KUTIPAN HALAMAN —

Kamis 12 Dec 2019 07:36 WIB

Selamat Tinggal Ujian Nasional!

Mulai 2021, UN diganti sistem penilaian pendidikan asesmen kompetensi minimum.

Menteri Pendidikan dan Kebudayaan (Mendikbud), Nadiem Makarim ditemui usai membuka rapat koordinasi kepala dinas, di Hotel Bidakara, Jakarta, Rabu (11/12).
Foto: Republika/Inas Widyanuratikah
Menteri Pendidikan dan Kebudayaan (Mendikbud), Nadiem Makarim ditemui usai membuka rapat koordinasi kepala dinas, di Hotel Bidakara, Jakarta, Rabu (11/12).

REPUBLIKA.CO.ID, JAKARTA -- Menteri Pendidikan dan Kebudayaan (Mendikbud) Nadiem Makarim akhirnya membuat kebijakan konkret mengenai konsep "merdeka belajar" yang diusungnya. Salah satu kebijakan itu adalah menghapus ujian nasional (UN) mulai 2021.

Nadiem mengatakan, 2020 akan menjadi tahun terakhir sistem penilaian pendidikan dengan format ujian nasional. "Tahun 2020, bagi orang tua yang sudah investasi banyak untuk anaknya, itu silakan lanjut. Tapi, itu hari terakhir UN seperti format sekarang diselenggarakan," kata Nadiem dalam rapat koordinasi bersama Dinas Pendidikan di Indonesia, di Jakarta, Rabu (11/12).

Baca Juga

Menurut Nadiem, format UN yang berjalan selama ini tidak memberikan hasil seperti yang diharapkan. Ia menyebutkan, salah satu isu utama terkait UN adalah materi yang terlalu padat dan terlalu berfokus pada penguasaan materi.

TUJUAN TUGAS —
Tuliskan kembali tanpa perubahan bagian berita tentang penghapusan ujian nasional di atas, dari "Foto: Republika/Inas Widyanuratikah" sampai dengan "di Jakarta, Rabu (11/12).".

DATA —
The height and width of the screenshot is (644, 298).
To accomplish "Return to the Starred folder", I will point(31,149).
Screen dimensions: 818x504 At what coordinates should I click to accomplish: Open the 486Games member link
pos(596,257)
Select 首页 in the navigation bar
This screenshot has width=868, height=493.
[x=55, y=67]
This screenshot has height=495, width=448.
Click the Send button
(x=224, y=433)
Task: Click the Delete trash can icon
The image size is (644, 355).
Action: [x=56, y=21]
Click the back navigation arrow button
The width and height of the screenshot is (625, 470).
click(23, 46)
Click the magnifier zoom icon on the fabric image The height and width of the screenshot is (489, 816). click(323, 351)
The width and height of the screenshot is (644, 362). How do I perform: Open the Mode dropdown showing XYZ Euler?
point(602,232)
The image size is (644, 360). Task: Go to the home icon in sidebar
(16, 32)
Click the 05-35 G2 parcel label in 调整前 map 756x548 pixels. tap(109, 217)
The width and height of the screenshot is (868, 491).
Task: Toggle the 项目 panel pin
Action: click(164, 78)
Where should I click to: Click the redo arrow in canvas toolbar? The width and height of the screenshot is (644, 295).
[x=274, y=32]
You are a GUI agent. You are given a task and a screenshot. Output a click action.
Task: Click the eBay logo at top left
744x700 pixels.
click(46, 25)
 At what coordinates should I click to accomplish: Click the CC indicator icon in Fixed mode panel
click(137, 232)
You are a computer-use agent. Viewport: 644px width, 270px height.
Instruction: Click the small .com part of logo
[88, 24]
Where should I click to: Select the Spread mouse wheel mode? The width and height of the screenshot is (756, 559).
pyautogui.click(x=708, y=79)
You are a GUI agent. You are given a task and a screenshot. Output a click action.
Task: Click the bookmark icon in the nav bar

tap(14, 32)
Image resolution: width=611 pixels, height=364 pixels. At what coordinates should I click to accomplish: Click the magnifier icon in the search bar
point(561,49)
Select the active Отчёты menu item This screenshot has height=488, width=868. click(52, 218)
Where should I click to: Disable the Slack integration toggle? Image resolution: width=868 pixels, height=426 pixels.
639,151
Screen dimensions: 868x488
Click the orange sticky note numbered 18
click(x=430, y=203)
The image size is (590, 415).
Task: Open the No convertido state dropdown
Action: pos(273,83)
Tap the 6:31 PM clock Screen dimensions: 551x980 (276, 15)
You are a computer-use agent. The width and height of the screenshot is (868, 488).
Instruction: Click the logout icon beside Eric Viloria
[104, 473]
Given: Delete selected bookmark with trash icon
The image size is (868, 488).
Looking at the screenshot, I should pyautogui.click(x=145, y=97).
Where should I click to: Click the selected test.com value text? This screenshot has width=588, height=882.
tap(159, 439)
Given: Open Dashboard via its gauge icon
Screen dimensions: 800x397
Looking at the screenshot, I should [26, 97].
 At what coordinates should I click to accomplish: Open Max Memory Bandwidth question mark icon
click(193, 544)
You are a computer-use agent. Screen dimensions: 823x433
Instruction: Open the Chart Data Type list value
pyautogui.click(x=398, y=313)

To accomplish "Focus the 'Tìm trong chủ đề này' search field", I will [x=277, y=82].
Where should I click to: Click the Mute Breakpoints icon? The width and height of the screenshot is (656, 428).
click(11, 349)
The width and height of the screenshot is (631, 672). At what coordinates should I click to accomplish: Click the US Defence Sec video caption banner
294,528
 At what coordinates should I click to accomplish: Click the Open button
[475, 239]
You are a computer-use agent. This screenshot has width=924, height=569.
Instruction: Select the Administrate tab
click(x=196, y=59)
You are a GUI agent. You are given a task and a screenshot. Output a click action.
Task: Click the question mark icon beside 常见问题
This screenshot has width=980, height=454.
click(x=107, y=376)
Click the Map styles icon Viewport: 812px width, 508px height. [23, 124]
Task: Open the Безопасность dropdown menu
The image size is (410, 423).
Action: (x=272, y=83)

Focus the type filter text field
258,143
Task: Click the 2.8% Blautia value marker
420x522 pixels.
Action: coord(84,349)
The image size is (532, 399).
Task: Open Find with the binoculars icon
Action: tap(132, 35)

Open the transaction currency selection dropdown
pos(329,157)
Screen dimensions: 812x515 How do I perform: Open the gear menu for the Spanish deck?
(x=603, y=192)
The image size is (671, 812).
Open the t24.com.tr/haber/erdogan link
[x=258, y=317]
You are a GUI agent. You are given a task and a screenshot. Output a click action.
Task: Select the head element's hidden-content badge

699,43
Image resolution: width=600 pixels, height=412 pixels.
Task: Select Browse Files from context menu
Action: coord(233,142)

JAWABAN TERTULIS —
Foto: Republika/Inas Widyanuratikah
Menteri Pendidikan dan Kebudayaan (Mendikbud), Nadiem Makarim ditemui usai membuka rapat koordinasi kepala dinas, di Hotel Bidakara, Jakarta, Rabu (11/12).

REPUBLIKA.CO.ID, JAKARTA -- Menteri Pendidikan dan Kebudayaan (Mendikbud) Nadiem Makarim akhirnya membuat kebijakan konkret mengenai konsep "merdeka belajar" yang diusungnya. Salah satu kebijakan itu adalah menghapus ujian nasional (UN) mulai 2021.

Nadiem mengatakan, 2020 akan menjadi tahun terakhir sistem penilaian pendidikan dengan format ujian nasional. "Tahun 2020, bagi orang tua yang sudah investasi banyak untuk anaknya, itu silakan lanjut. Tapi, itu hari terakhir UN seperti format sekarang diselenggarakan," kata Nadiem dalam rapat koordinasi bersama Dinas Pendidikan di Indonesia, di Jakarta, Rabu (11/12).